- **Task brief**
Transcribe every line below exactly; no image goes into the output.

Stored data entries
= Beginning of Section =

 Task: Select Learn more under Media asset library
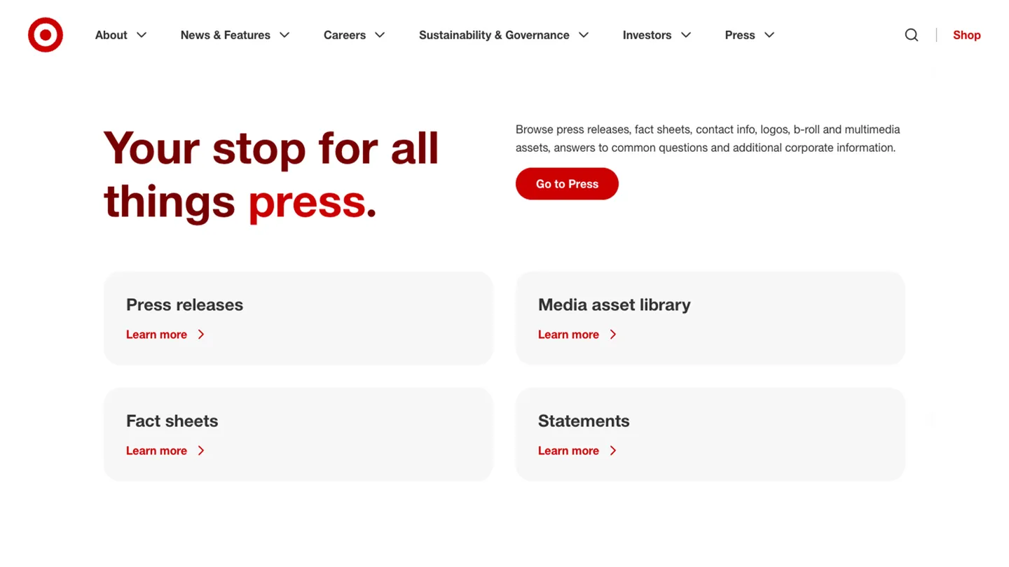click(568, 335)
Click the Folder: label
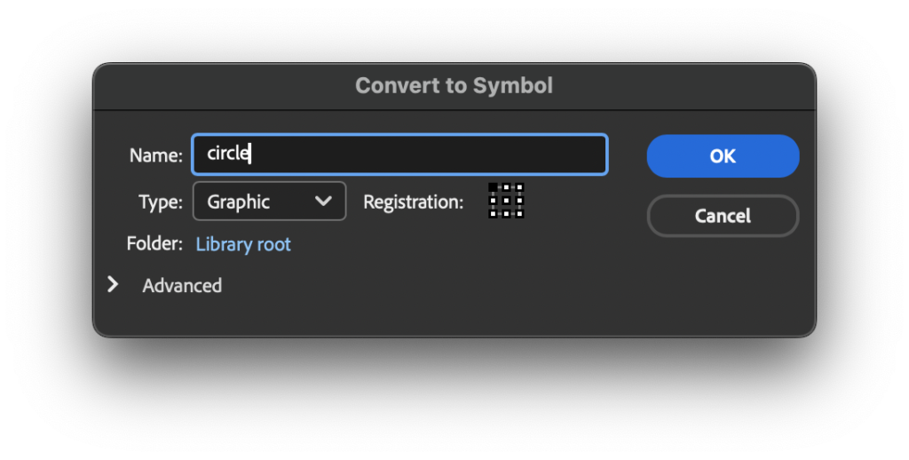 [155, 244]
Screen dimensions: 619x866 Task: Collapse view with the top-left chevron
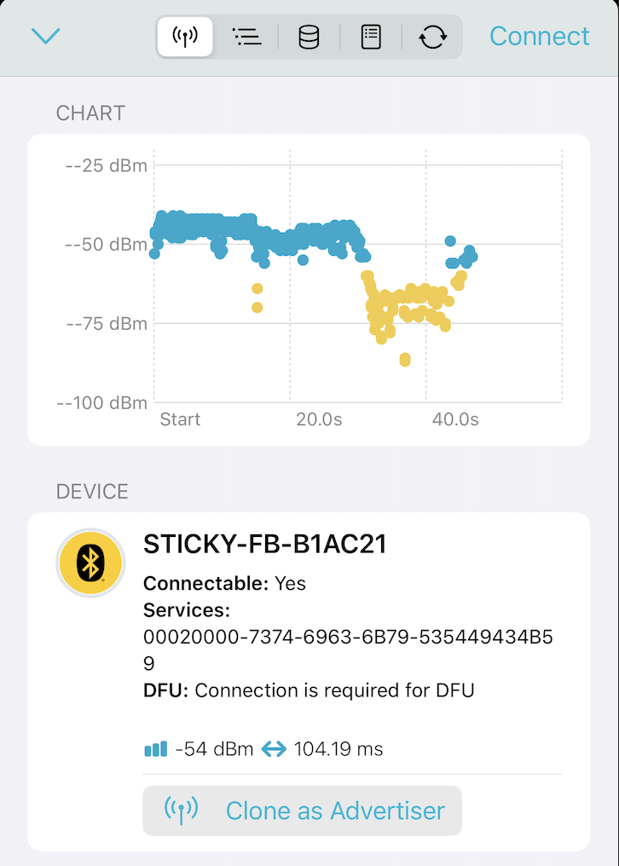(45, 37)
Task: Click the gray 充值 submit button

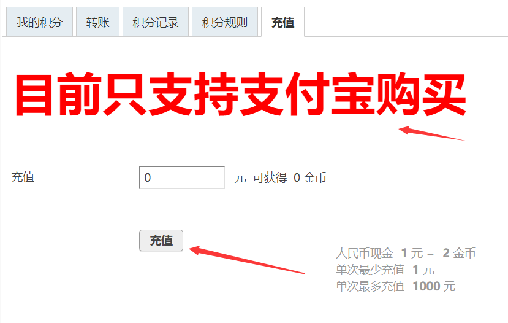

= End of Section =

- **Response to this task**
 Task: Select Learn more under Media asset library
click(568, 335)
Click the Folder: label
 [155, 244]
Screen dimensions: 619x866 Task: Collapse view with the top-left chevron
(45, 37)
Task: Click the gray 充值 submit button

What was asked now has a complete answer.